Hace tempo que se vienen organizando, a su vez, asociaciones de padres maltratados que ayudan a reconocer, evaluar y solucionar estas tragedias de índole familiar, pero, aún así, el número de casos va creciendo a un ritmo del 35% anual, por lo que es el momento de que nos preguntemos de nuevo si no seremos nosotros los culpables por haber comprado nuestra ausencia con un mundo virtual, ficticio y solitario de aparatos electrónicos sin cuento; por haber creado una sociedad aislada y permisiva que solo ocultaba nuestro cobarde miedo a asumir la propia responsabilidad; por haber comunicado con nuestra actitud que no había más rey ni roque que el dinero; por haber creído que la sociedad del bienestar es  poseer más que el que va delante, sin mirar hacia atrás para compartir con otros lo que tenemos de más; por haber desterrado los valores comunes del esfuerzo, la generosidad y el sacrificio que durante tantos siglos fueron útiles y buenos y nos ayudaron a progresar; por estar inmersos en la absurda convicción de que trabajar por y para ellos es más importante que acompañarlos en su caminar. 

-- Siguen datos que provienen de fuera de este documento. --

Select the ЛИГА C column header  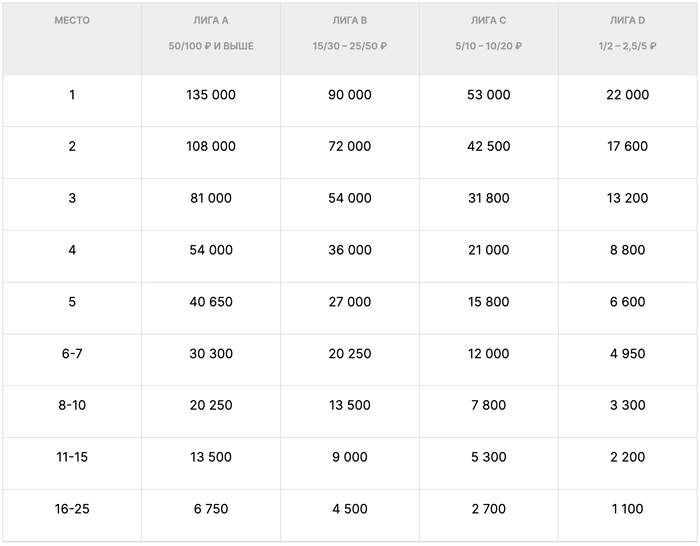pos(489,20)
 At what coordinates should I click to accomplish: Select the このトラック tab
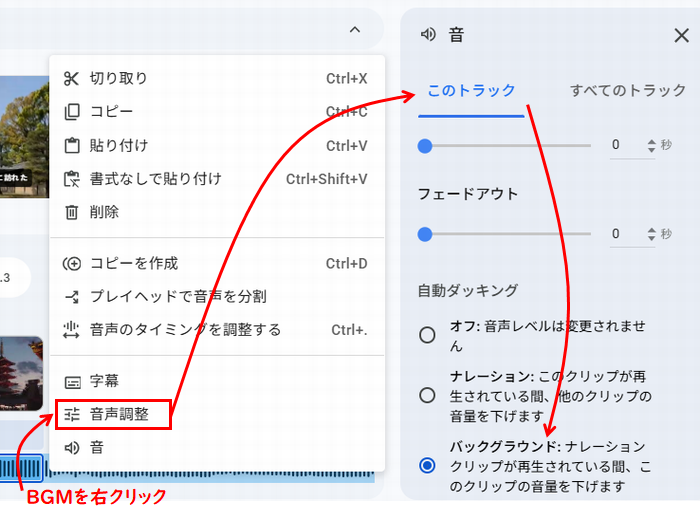click(471, 91)
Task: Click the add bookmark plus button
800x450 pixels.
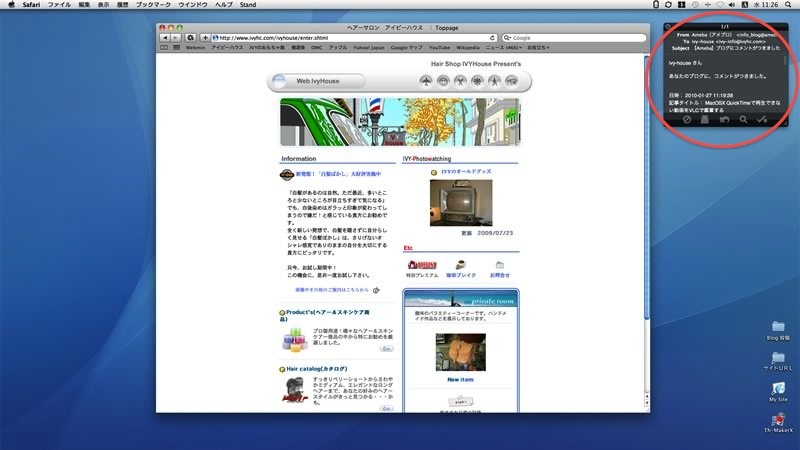Action: (x=205, y=37)
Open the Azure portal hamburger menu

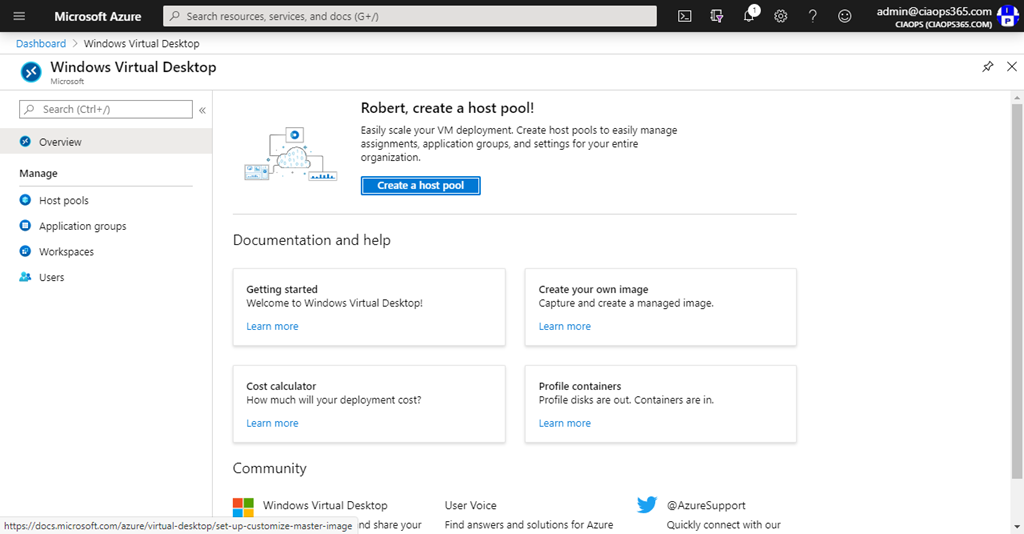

Por todo ello, hay que aprovechar los albores del año para reflexionar, porque no hay un solo padre ni una sola madre de entre los bien nacidos, que no se deje la piel en el intento para dar a sus hijos lo mejor, y si ponemos todos manos a la obra y estudiamos a fondo donde está el error, no tardaremos mucho tiempo en conseguir que esos días infinitamente tristes en el que algún padre o madre sufre los malos tratos propiciados por los hijos de la ira de esta generación, sean tan sólo un mal sueño del que por fin despertamos cuando fuimos conscientes de que no hay mejor riqueza para dejar a un hijo que una buena y, si es necesario, severa educación.